Writing for the Web

  

What a tangled web writers weave when writing for the Internet! If ole Willy (as in Shakespeare) were alive today, would he wince at what he might read if he surfed cyberspace? In fact, given the way in which the craft is morphing online, might the Bard be known as the Bard at all today?

He very well might, although he would have to go to night school at first to learn all the rules. In fact the highly structured discipline of web writing might readily appeal to a man who made his mark with just as highly structured verse at a time when most people could only sign their names with an X.

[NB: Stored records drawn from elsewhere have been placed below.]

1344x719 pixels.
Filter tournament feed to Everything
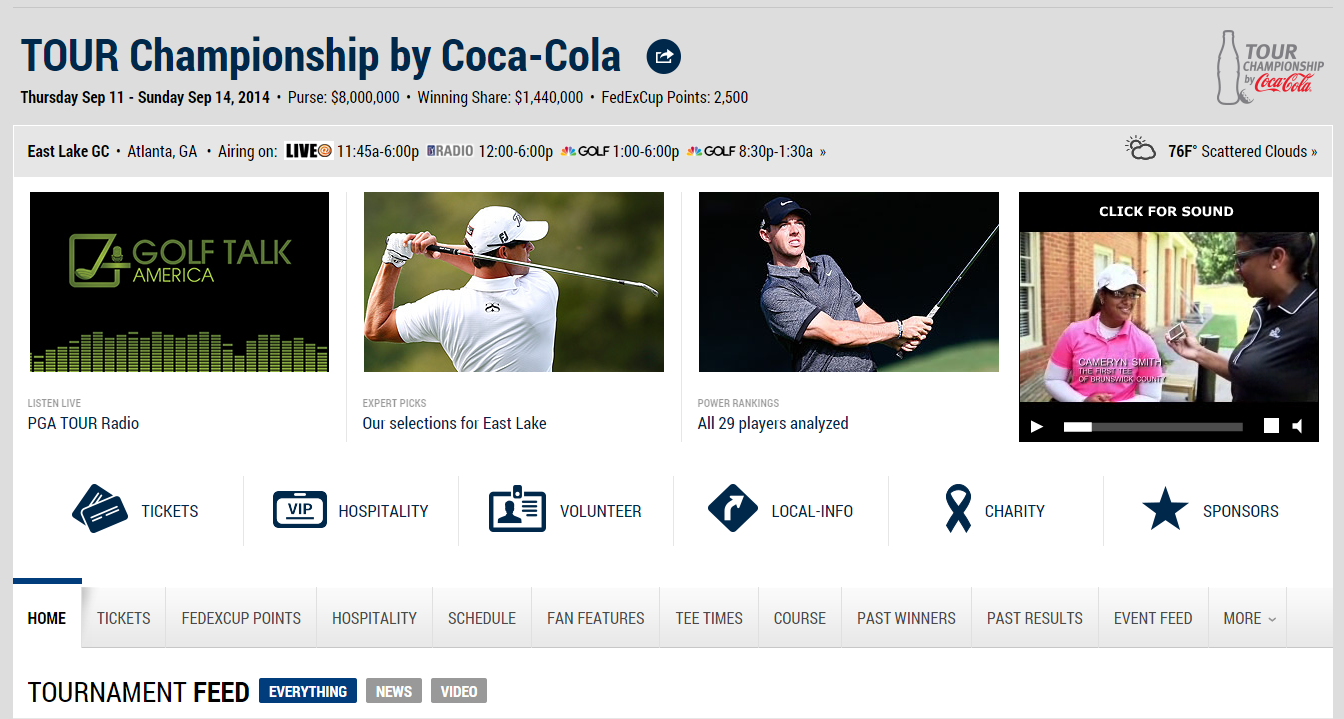[308, 691]
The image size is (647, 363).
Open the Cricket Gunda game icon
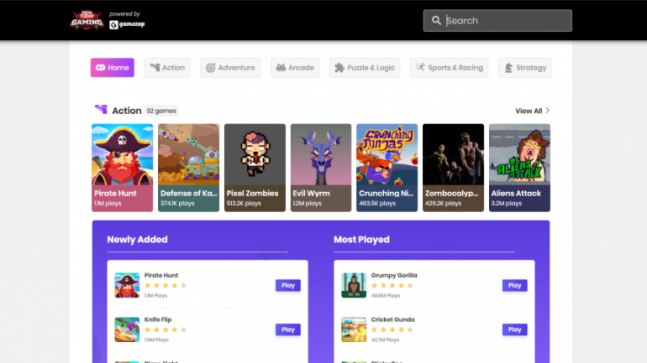pos(354,329)
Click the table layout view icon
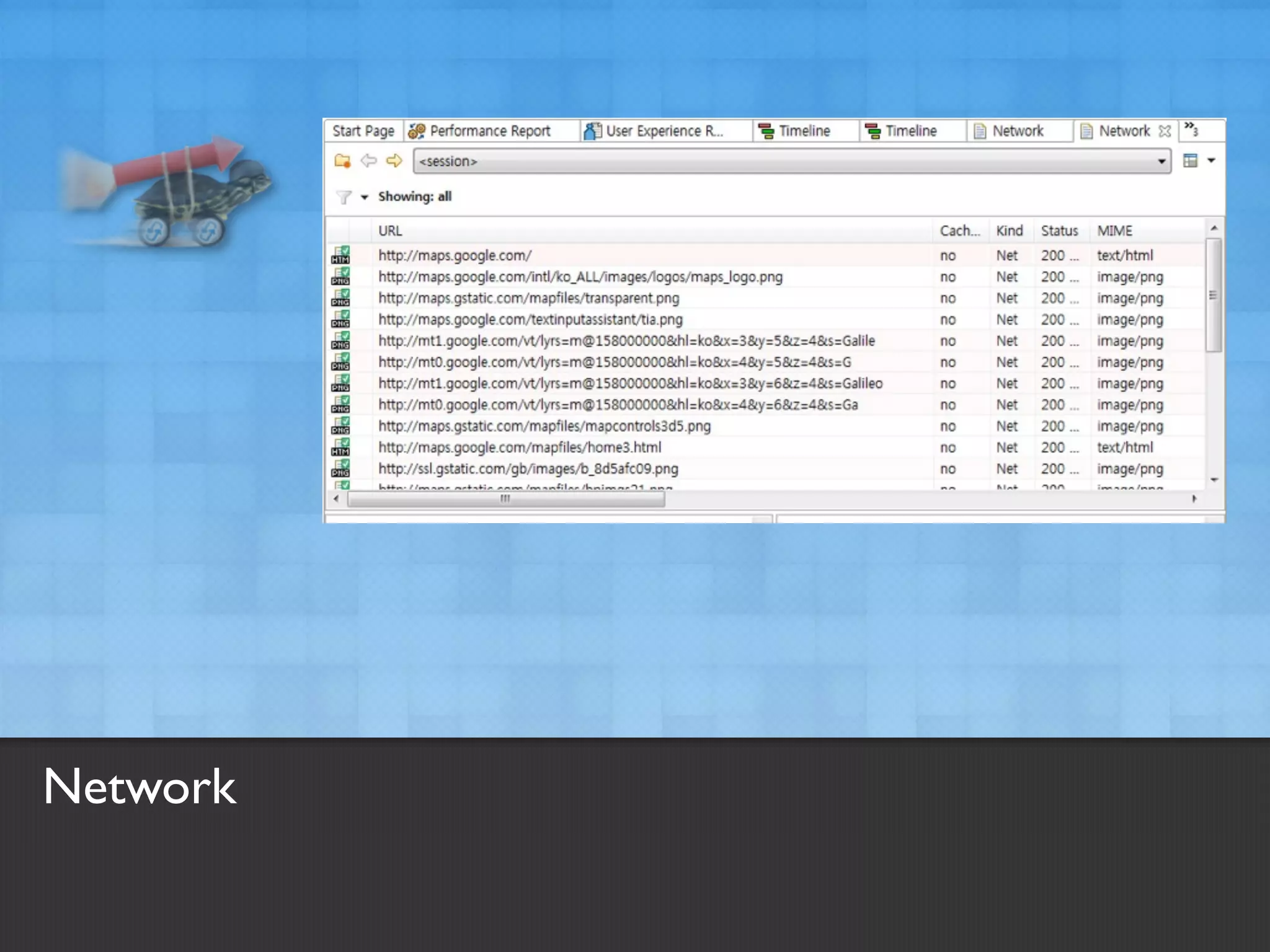This screenshot has height=952, width=1270. coord(1190,161)
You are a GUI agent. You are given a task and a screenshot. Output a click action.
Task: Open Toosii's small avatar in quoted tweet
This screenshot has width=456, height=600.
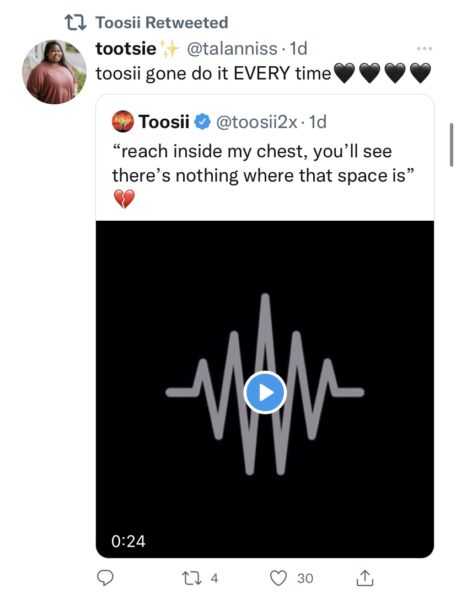(x=123, y=122)
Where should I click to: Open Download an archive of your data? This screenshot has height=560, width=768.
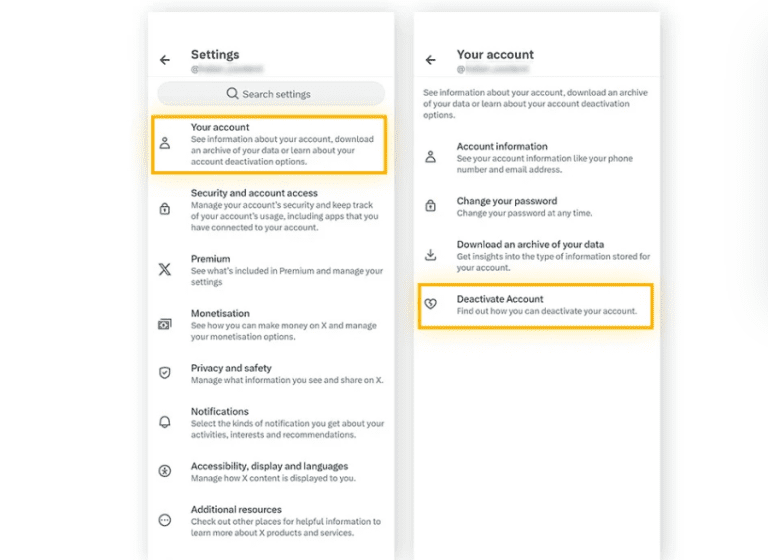(540, 255)
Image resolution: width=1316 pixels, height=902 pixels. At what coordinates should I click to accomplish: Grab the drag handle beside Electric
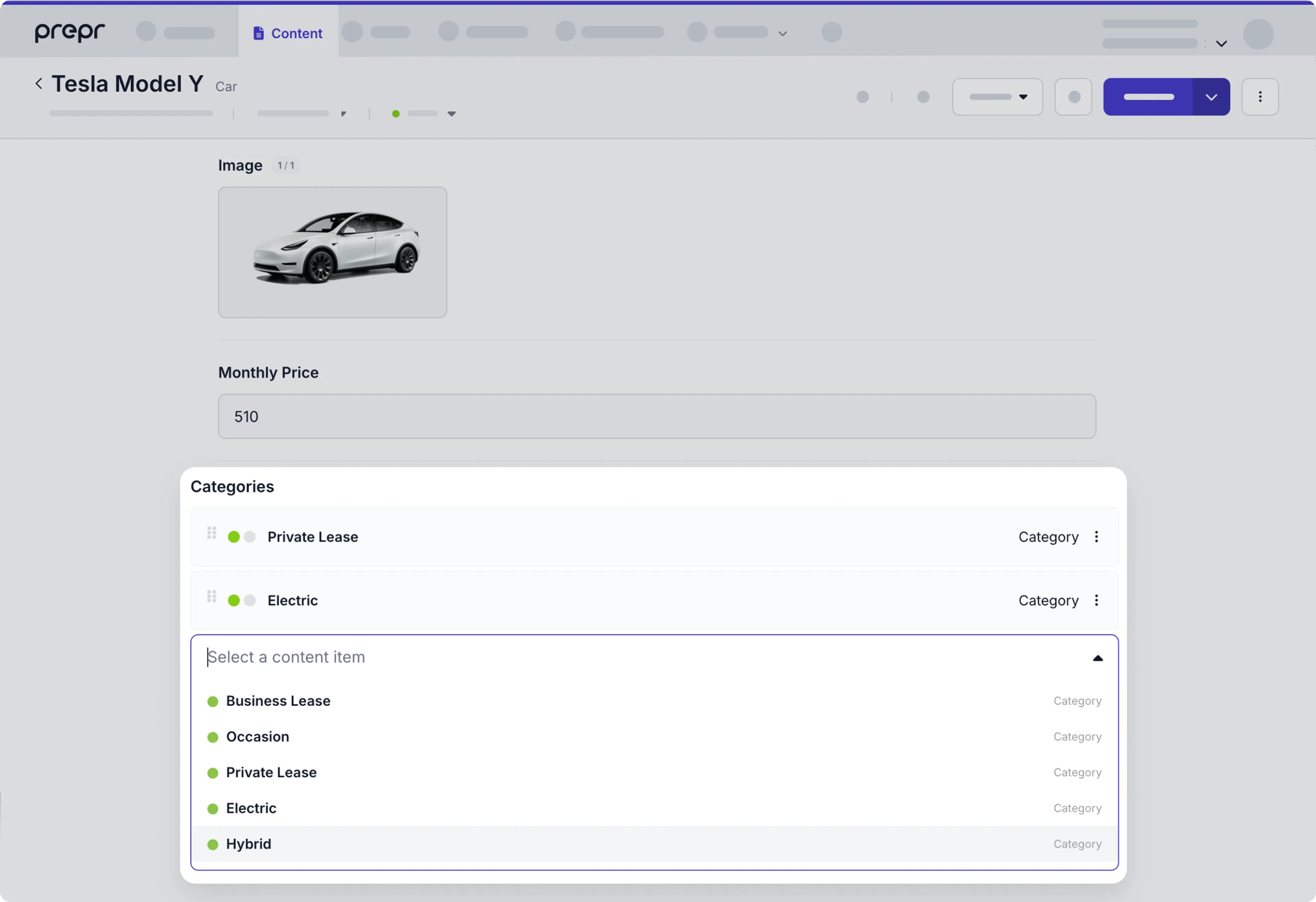pyautogui.click(x=212, y=596)
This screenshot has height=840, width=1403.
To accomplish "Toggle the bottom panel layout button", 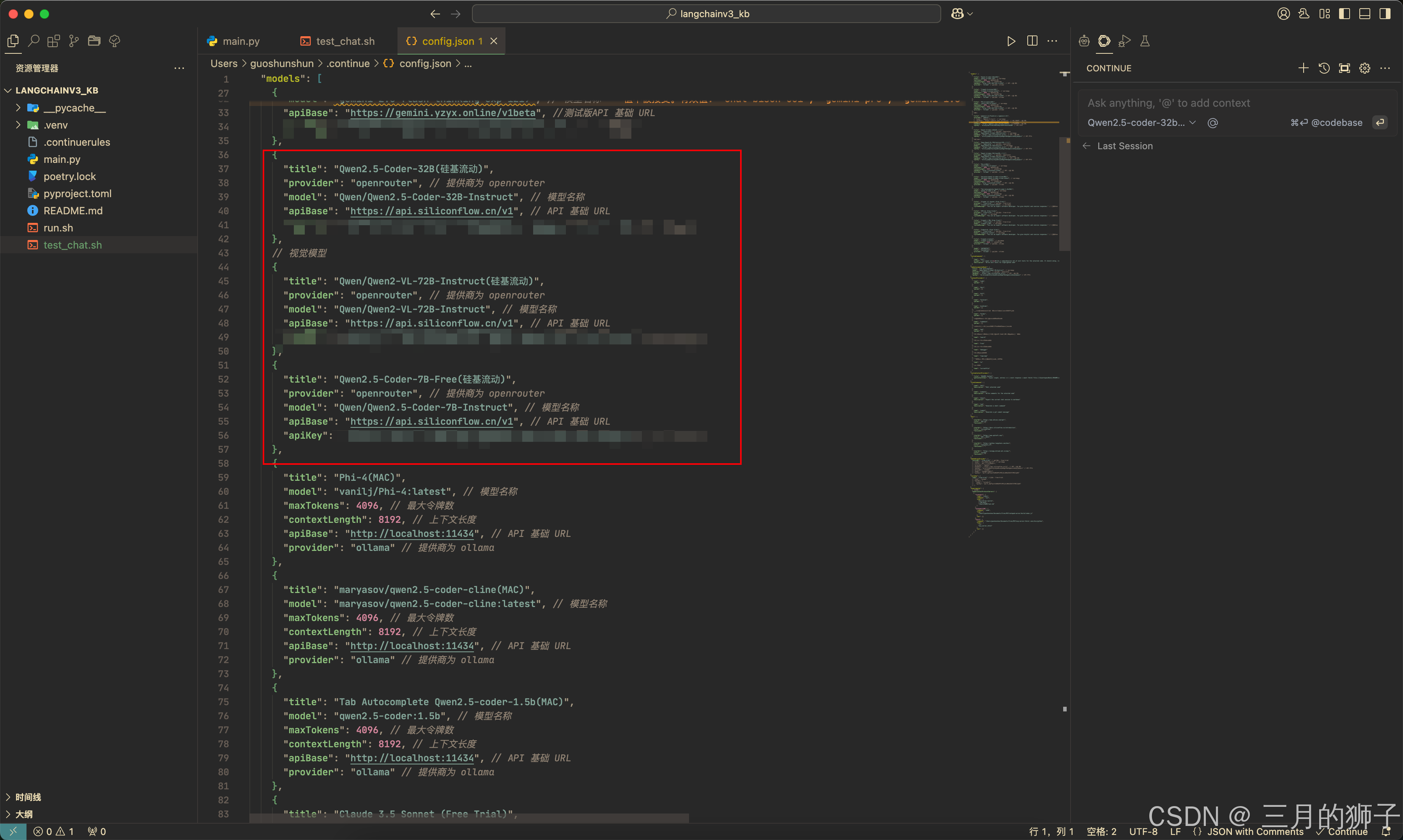I will click(x=1364, y=14).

The first mistake people make when approaching writing for the web for the first time is that “it’s just the same as writing anything else, except it appears on a website.” This couldn’t be further from the truth.

While the subject matter of any good writing always translates into any medium, it is also true that different mediums always require different formats. And in the case of the web, it is good to use the analogy of the Shakespearean sonnet vs. regular speech to understand how to begin to think about writing for the web rather than writing for something else.

Furthermore, while the demands and discipline of the literate set have changed rather drastically, if not all that romantically, since the Bard gave up his quill, not to mention the number of mediums have expanded exponentially, there have been none invented since Shakespeare’s day that remain as quirky, complicated, fascinating and potentially as lucrative as the web.

As a result, as writing has migrated online, many writers, even very good and experienced ones, from every profession, have been left very confused, if not wondering how to adapt. The transition, in many ways, from “traditional” writing, to “online” writing, is often as confusing if not as drastic as the change from Middle English to the modern variety. And requires the discipline of a playwriting sonnet meister to master.

It is often little solace to those struggling to find their sea legs in often choppy surf that there are no tried and true rules for making the successful transition. Yet there are a few basics that seem to hold true for everyone, no matter what medium one transitions from.

1. Writers will find they will be assigned and must use preselected words when they write

These are called Keywords. Keywords are words tied both to what people search for and to advertising. They are often set by a client and/or pre-weighted and therefore pre-chosen on default by a search engine. For those who hate this way of working, life is never fair. Unfortunately (or maybe fortunately for those who like writing this way) this is unlikely to change in the future. Writing with keywords has become a fact of life online that everyone has adopted.

2. Work with keywords

SEO (or search engine optimization) requires writers to work with both keywords and keyword placement (which deals with both arranging keywords in the text and graphical placement of keywords – which is where both are placed upon the page). For writers who consider this idea constricting (and there are many who do) think of it as a crossword puzzle or a fill in the blanks game of Hangman until familiarity sets in.